-- Excerpted text --
- Opening Delimiter -

Central senior teaches English to students abroad


Joey Rubas, Staff Writer

When Naperville Central senior Harvey Wang moved to the United States in fifth grade, he faced the challenge of not only attending a new school, but also speaking a new language. Wang grew up all the way on the other side of the world in China. 

“First through fourth grade, I went to a public elementary school in Beijing,” Wang said. “We started learning English in first grade. The teacher there wasn’t exactly the best. She had a heavy accent. And some of the grammar she taught was incorrect. Just before we moved to the U.S., I started taking English lessons one on one with foreigners. From that experience, I learned a lot more than I could in the classroom.” 

In July, 2019, Wang decided to use his experiences to pay it forward by joining the Education for All Foundation, or EFA. The non-profit  teaches English to impoverished children in rural China. It was founded in 2018 after the organization’s founders realized the severity of education inadequacy after a mission trip. Wang now serves as the education department executive. 

“My job at the start included teaching lessons, designing lessons and working with local teachers,” Wang said. “I was also heavily involved in the team building process. I first created a separate region with our co-founders on elementary school ESL, English as a second language, based on a local Chinese textbook and our own experiences learning English. 

As Wang gained more experience, he has focused his efforts on making learning more effective and fun.

“We try to do a lot of activities, games and lessons. And we have created PowerPoint slides, interactive videos for grades one through seven based off textbooks, and these can all be found online and shared with our local schools.”

The organization has now taught over 1,400 students all across rural China. Naperville Central senior Anna Chi, who worked on the EFA’s promotional team, said Wang has been a huge part of this success.

- Closing Delimiter -

-- Assignment 1 --
Answer these questions about the article about Harvey Wang:
(a) In what grade did Wang move to the United States?
(b) In what year was the Education for All Foundation founded?
(c) How many students has the organization taught so far?
-- Assignment 2 --
Which people are named in the article about Harvey Wang?
-- Assignment 3 --
Can you update the article about Harvey Wang by giving everything from "In July, 2019, Wang" down to "education department executive." with "impoverished" changed to "low-income"?
The material after this point comes from an unrelated source.

-- Extracted information --

- Opening Delimiter -

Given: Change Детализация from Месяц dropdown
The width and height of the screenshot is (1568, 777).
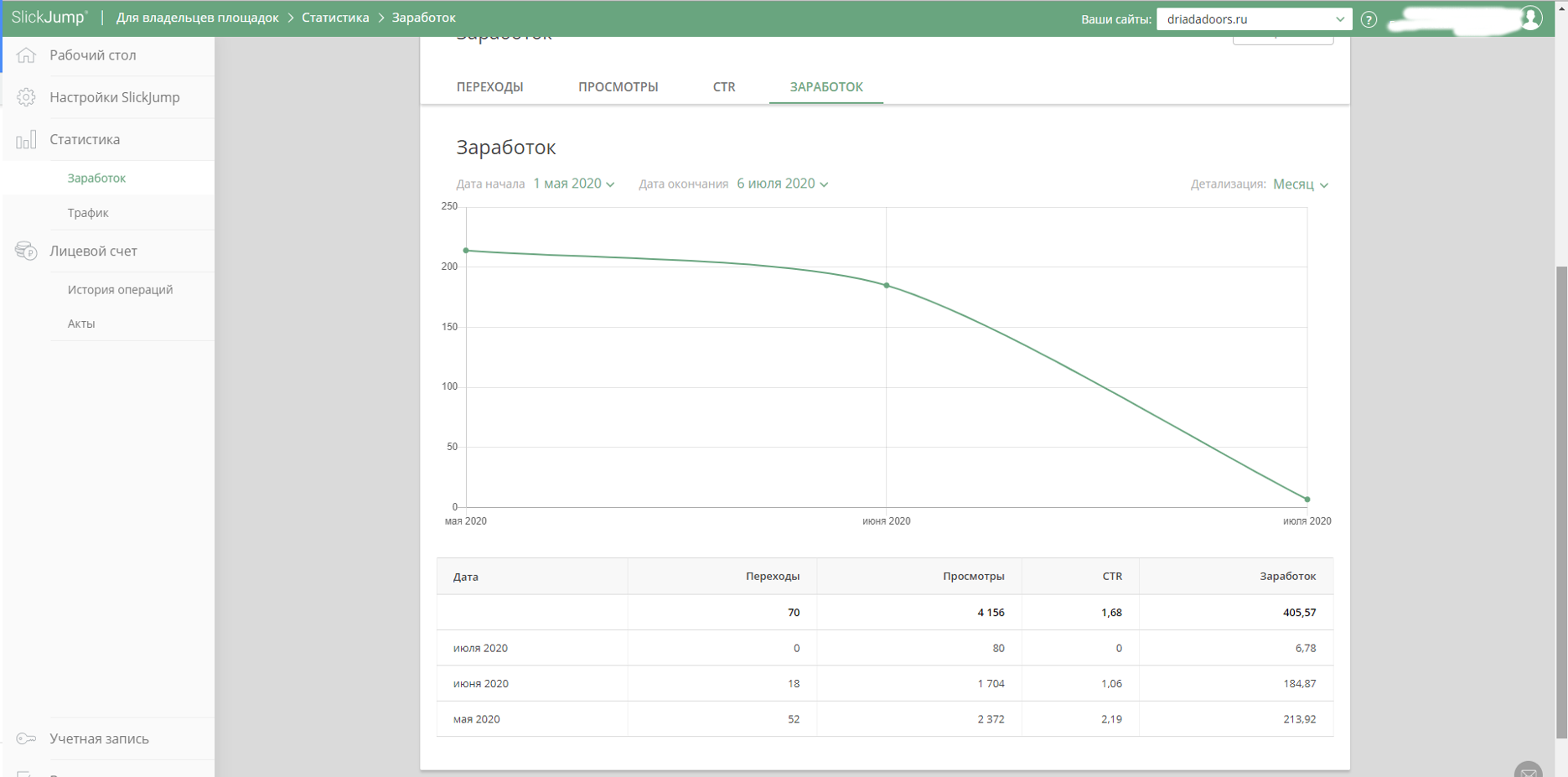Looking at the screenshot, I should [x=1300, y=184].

- Closing Delimiter -
- Opening Delimiter -

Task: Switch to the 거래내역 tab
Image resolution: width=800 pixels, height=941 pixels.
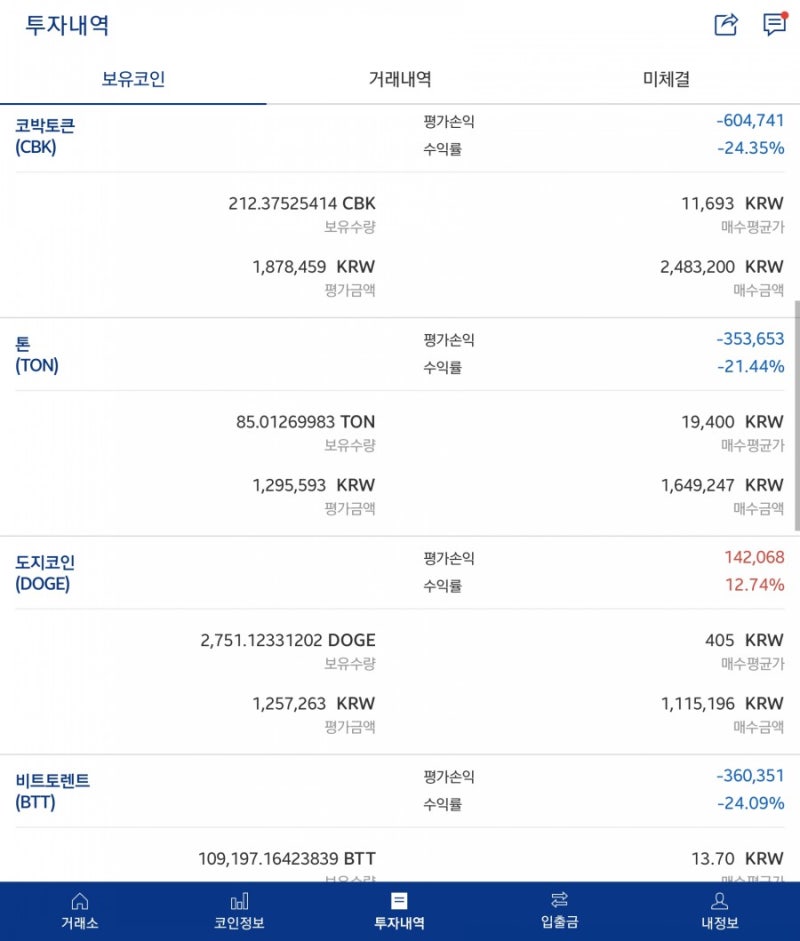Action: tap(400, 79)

- Closing Delimiter -

-- Result 1 --
(a) Fifth grade
(b) 2018
(c) Over 1,400

-- Result 2 --
Joey Rubas, Harvey Wang, Anna Chi

-- Result 3 --
In July, 2019, Wang decided to use his experiences to pay it forward by joining the Education for All Foundation, or EFA. The non-profit  teaches English to low-income children in rural China. It was founded in 2018 after the organization’s founders realized the severity of education inadequacy after a mission trip. Wang now serves as the education department executive.